Think deliberately about your hiring process

There is a common perception among startups that their hiring process is designed to attract and select the best person for a given role without regard for gender, race, or ethnicity, and that efforts to hire more diverse candidates require changing standards. This is based on the flawed assumption that the hiring process is purely meritocratic. In the overwhelming majority of companies, even despite best intentions, it’s not.

For example, job descriptions may unintentionally deter women by using male pronouns, including words that evoke masculine stereotypes (“rock star,” “ninja”), and listing qualifications that are not actually required for the role (women are far less likely than men to apply for a job unless they meet all of the listed qualifications). Twilio’s job descriptions offer a great example of how to avoid these pitfalls while emphasizing company values that actually support diversity, like mentoring and a belief in work/life balance.

Social and psychological factors like unconscious bias and stereotype threat can also hinder success in the recruiting process for diverse candidates who do apply. Unconscious bias can lead interviewers to unintentionally apply different standards to diverse and non-diverse candidates, and stereotype threat can result in highly qualified, diverse candidates not performing to their full potential because of anxiety that they will confirm negative stereotypes about their social group. Awareness of these issues, and a focus on strategies that minimize their impact, will lead to more effective recruiting of diverse candidates and better hiring decisions overall.

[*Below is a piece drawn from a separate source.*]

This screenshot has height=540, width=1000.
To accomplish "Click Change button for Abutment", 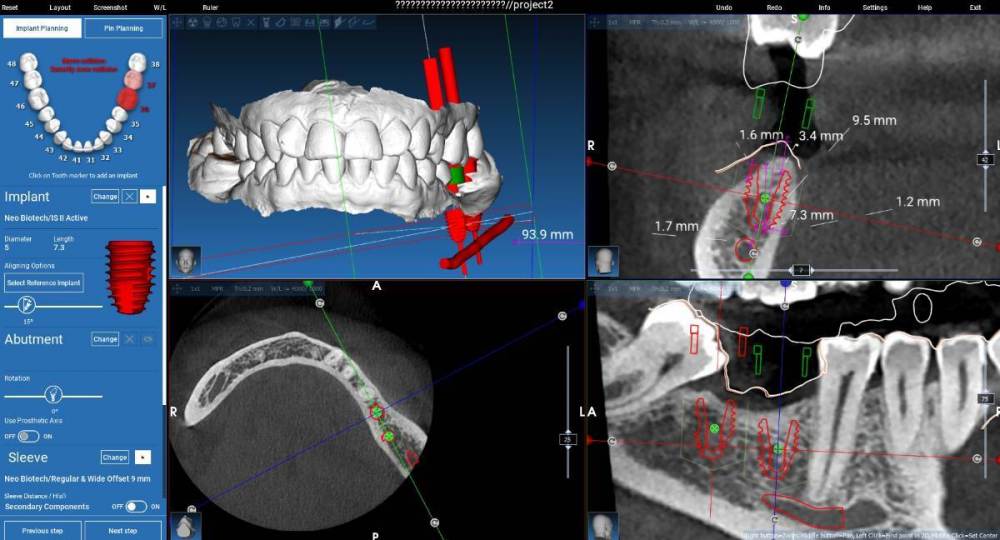I will [x=105, y=339].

Create a company culture that supports diverse employees

The high attrition rate among women in tech and the lack of diversity in leadership roles in tech companies indicate that there are obstacles to success for women and people of color in the industry. Building a diverse organization requires a focus not only on recruiting diverse candidates, but on creating a culture that welcomes and cultivates diverse employees.

Creating such a culture should include establishing explicit structures that support diverse employees, like better paid leave for new parents — a benefit that significantly reduced women’s attrition at Google. (Change.org and Reddit have great paid leave policies, offering 18 weeks and 17 weeks, respectively, for all new parents.) It should also include strategies to interrupt the implicit barriers, like gender-biased performance reviews, that make it harder for diverse employees to be successful.

There is a growing body of research on how to disrupt obstacles to diversity like unconscious bias; companies should use that research to develop efforts that go beyond raising awareness and focus on actually changing behavior.

Instead of waiting to be in the position that larger tech companies are in now — investing heavily in diversity to achieve only incremental change — startups should leverage the inherent advantage of their youth and begin focusing on diversity today.